Netra Fused Agent Kernel (fak) — Security Policy

fak is a security tool: it puts a permission gate and a result-quarantine on the same call path as every tool call, so an agent's effects pass through a kernel the model doesn't control. We take reports against that boundary seriously.

Reporting a vulnerability

Please report privately — do not open a public issue for a security-sensitive bug.

  1. Preferred: use GitHub's private vulnerability reporting — on this repository, go to Security ▸ Advisories ▸ Report a vulnerability. This opens a private channel visible only to the maintainers.
  2. If you cannot use that, contact the maintainers (Netra Systems) privately through the contact on the project's GitHub organization.

Please include: what boundary you reached (capability floor, containment/quarantine, or the gateway), a minimal reproduction, the model/config used, and the impact.

We aim to acknowledge a report within a few business days and to agree on a disclosure timeline with you. We support coordinated disclosure and will credit reporters who want credit.

What is in scope

The floor fak actually defends — these are security bugs:

  • Capability-floor bypass. A way to make fak execute a tool that the active policy does not allow-list (the "lever was never wired up" guarantee fails).
  • Containment bypass. A way to get a quarantined / untrusted tool result admitted into the model's context or KV cache when policy said it must be held out — including any way to make a removed span fail to be bit-for-bit evicted.
  • Gateway / adjudication bypass. A way to route a tool call around the in-process adjudication boundary, or to make the gate fail open (run the call anyway) on crash, timeout, or malformed input. The gate is designed to fail closed.
  • Policy or signature confusion that causes a deny to be read as an allow.

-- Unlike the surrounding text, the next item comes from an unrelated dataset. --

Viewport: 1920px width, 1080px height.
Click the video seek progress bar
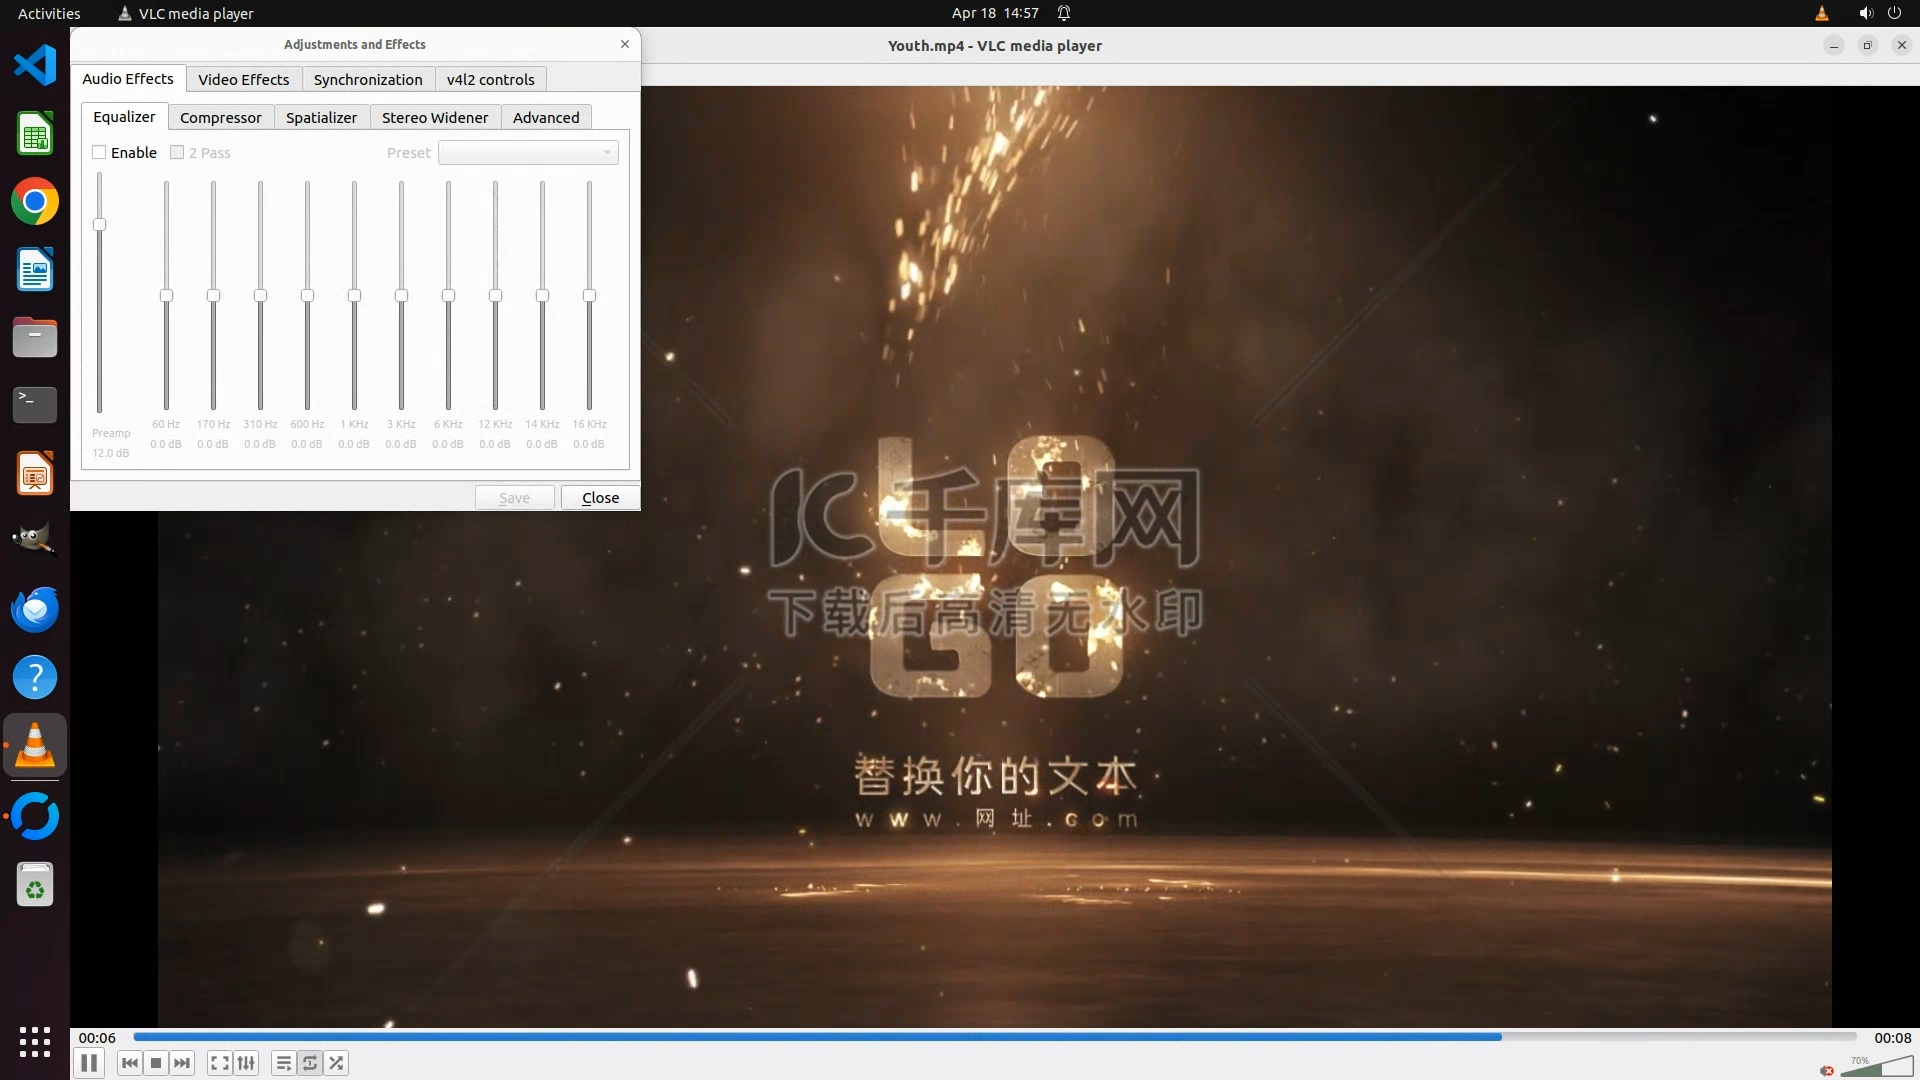pos(994,1037)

What is explicitly out of scope

By design, and stated plainly in the README and fak/CLAIMS.md:

  • Evading the injection detector. The heuristic that flags suspicious tool results is ≈100% evadable by design — it is a helpful bonus, never the floor. A prompt that the detector doesn't flag is not a vulnerability, because the detector is not what contains the result; the quarantine + capability floor are. (A way to defeat the containment or the floor — see "in scope" above — absolutely is.)
  • Findings that require the operator to have already mis-authored a permissive policy (e.g. allow-listing a destructive tool) — that's policy authoring, not a gate bypass. Reports that improve the default floor or the policy linter are still welcome as normal issues.
  • Capability/quality of the underlying model (hallucination, refusal, etc.).

Supported versions

fak is pre-1.0 and ships a rolling release line; security fixes land on the latest release (see VERSION and the releases). Please verify against the latest release before reporting.